The scaled-back and more costly plan for the only land DHHL owns in Ewa Beach is a letdown from earlier expectations that the site could be developed more quickly and for less expense than more isolated DHHL properties because road and utility connections already exist.
“This large swath of flat land is in close proximity to existing infrastructure, which will allow the department to develop these lands quicker and for a lower cost than our more isolated parcels,” William Aila Jr., then-DHHL director, said in 2021.
State Sen. Kurt Fevella (R, Ewa Beach-Ocean Pointe-Iroquois Point) expressed disappointment over the new plan, and said in his view DHHL is being too conservative about developing parts of the property but perhaps also received a bad bargain from the federal government.
“We’re getting ripped off again,” said Fevella, who supports developing 600 single-family homestead lots on the property. “The state is getting credit (for receiving) 80 acres. I think we can do better for our people.”
DHHL Director Kali Watson said the Ewa Beach project still will address urgent housing needs but also must balance the challenges of growth and sustainability for beneficiaries.
“While we’re concerned about the sea-level rise situation, there is enough usable land whereby this project significantly addresses the housing shortage for Hawaiian beneficiaries, offering many an opportunity for homeownership and multi-unit rentals adjacent to a beautiful golf course and near schools, beaches and shopping centers,” he said in an email.

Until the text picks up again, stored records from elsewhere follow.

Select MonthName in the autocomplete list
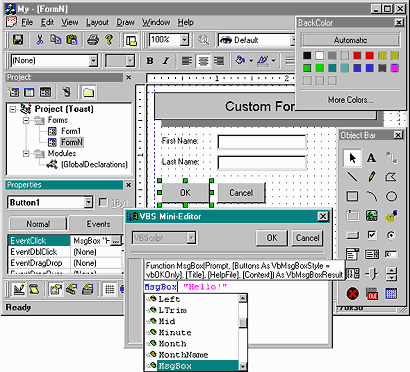Viewport: 410px width, 372px height. click(x=183, y=355)
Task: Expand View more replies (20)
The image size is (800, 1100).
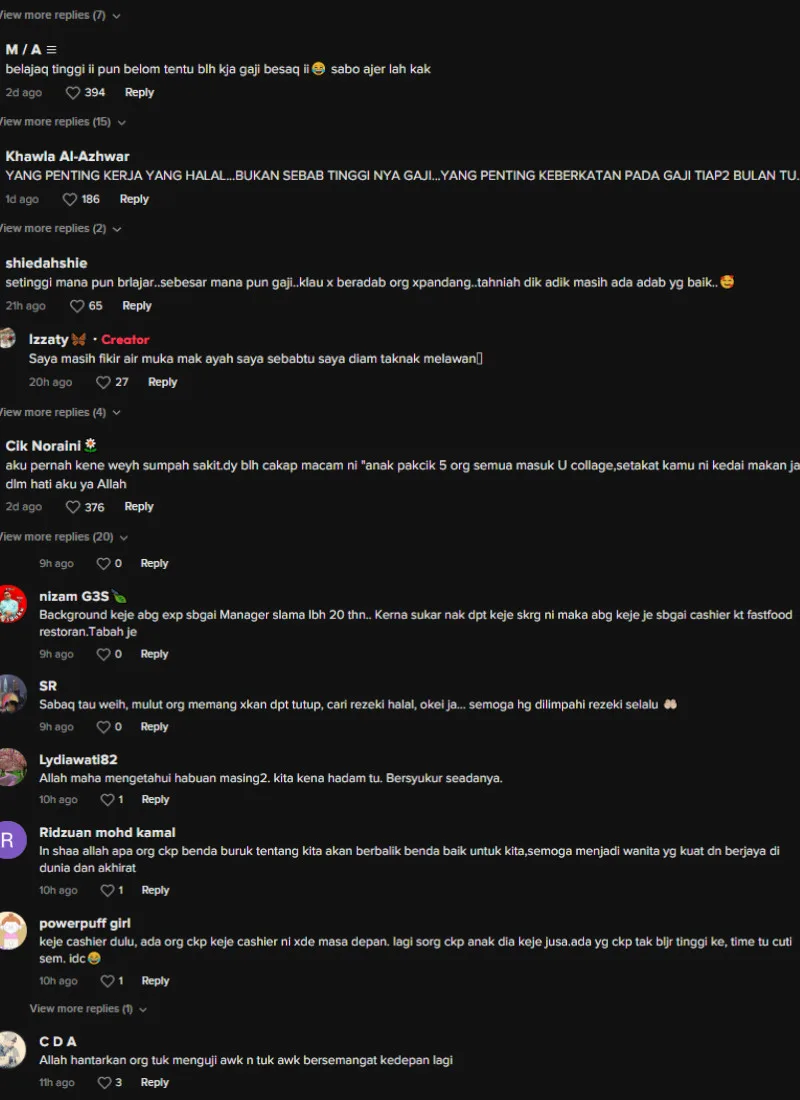Action: [x=64, y=537]
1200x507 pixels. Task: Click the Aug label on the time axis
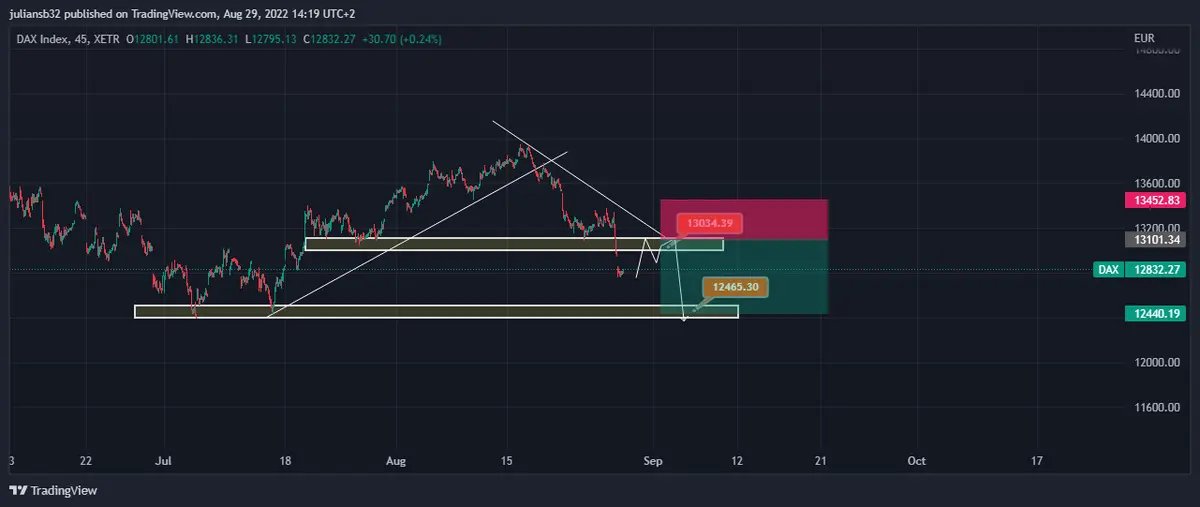point(396,461)
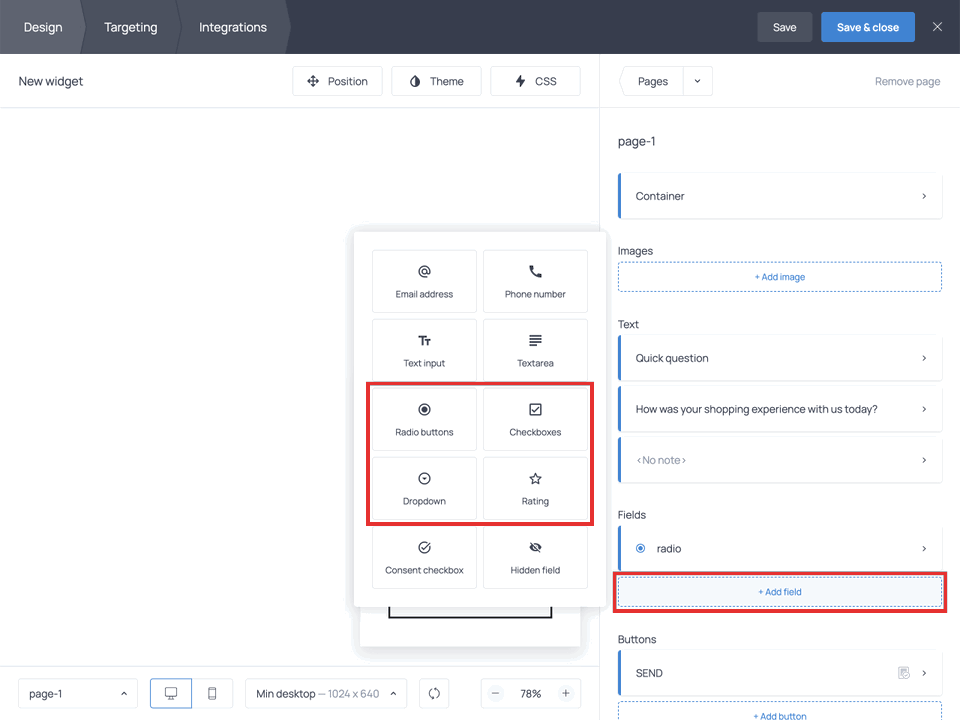Open the Integrations tab
This screenshot has width=960, height=720.
(x=232, y=27)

The site was previously home to the National Oceanic and Atmospheric Administration’s Pacific Tsunami Warning Center, and borders existing residential subdivisions as well as Ewa Beach Country Club.

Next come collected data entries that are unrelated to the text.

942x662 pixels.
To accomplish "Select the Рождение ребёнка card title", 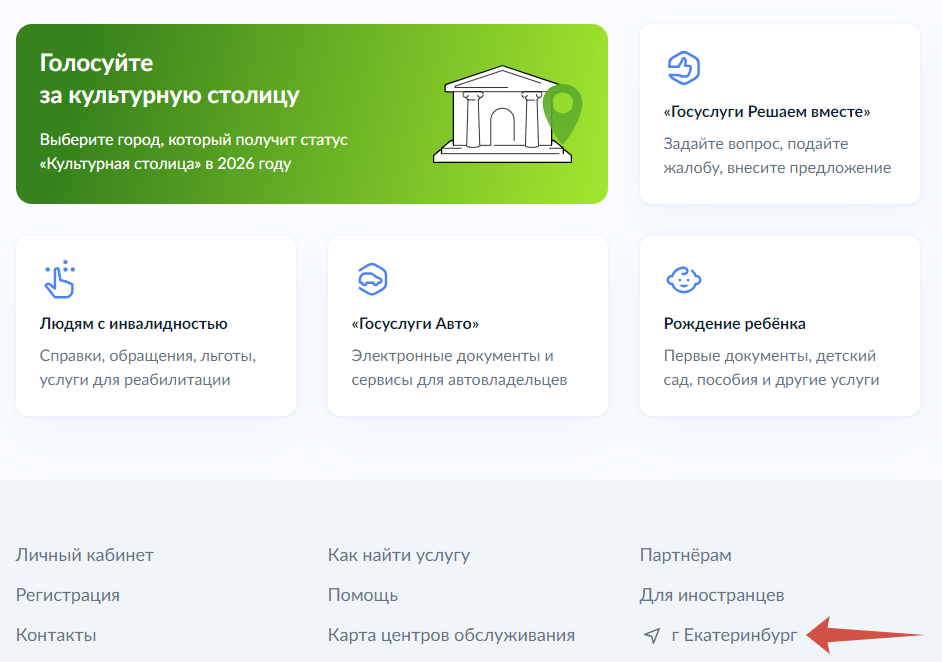I will point(735,324).
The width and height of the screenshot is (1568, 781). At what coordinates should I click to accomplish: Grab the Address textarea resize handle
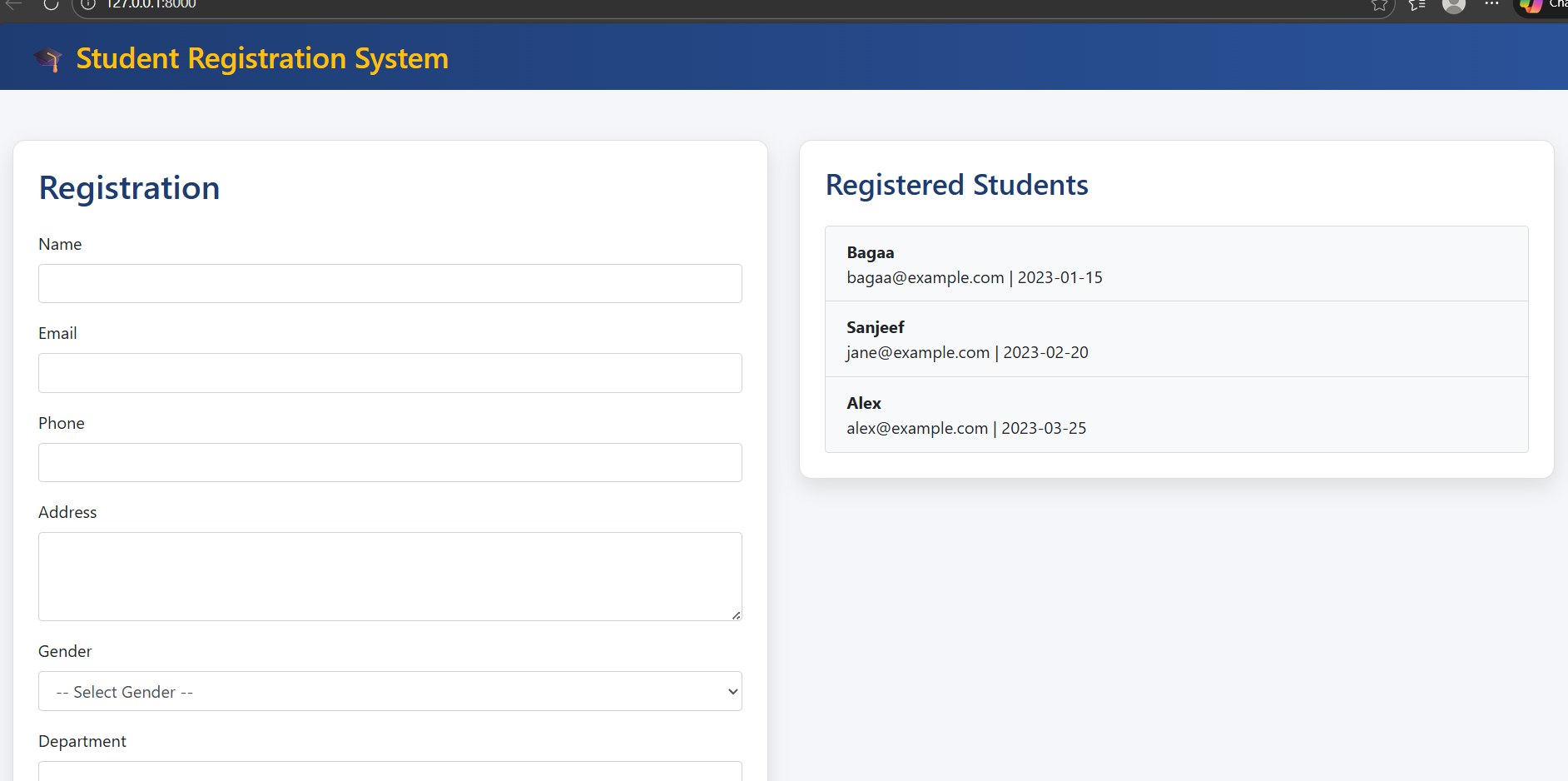pyautogui.click(x=736, y=615)
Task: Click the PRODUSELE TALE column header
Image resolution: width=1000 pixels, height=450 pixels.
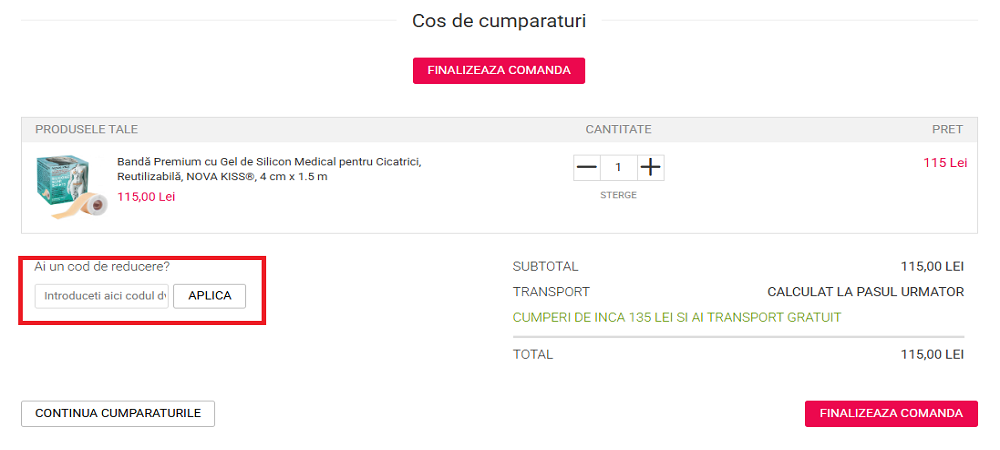Action: pyautogui.click(x=87, y=129)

Federal officials offered DHHL the parcel pursuant to a 1995 federal law that gives the agency priority to claim excess federal land in Hawaii as a way to make amends for roughly 1,500 acres that the federal government took in prior decades without proper authorization.
Under the Hawaiian Home Lands Recovery Act, DHHL previously had received roughly 900 acres, though the Ewa Beach parcel was the first suited for homestead use and was expected to reduce the monetary value of what the federal government owed DHHL under the 1995 law by about $10 million from nearly $17 million.
DHHL has about 28,700 beneficiaries, who must be at least 50% Hawaiian, on a waitlist for homestead leases, mostly on Oahu. Beneficiaries can receive renewable 99-year land leases for $1 a year and must pay for their own home.
The agency previously proposed using $48 million in the fiscal year that began July 1, 2023, to begin development of 600 lots on the Ewa Beach site under a master plan to spend a historic $600 million appropriated by the Legislature in 2022.
In January, however, Watson, who became the agency’s director in early 2023, informed two Senate committees that DHHL was deferring the Ewa Beach project subject to future legislative funding due to constraints largely over sea-level rise projections.
“When we did a study of the site with sea-level rise, we lost a lot of the land, which is susceptible to that,” Watson said at the Jan. 9 Senate briefing.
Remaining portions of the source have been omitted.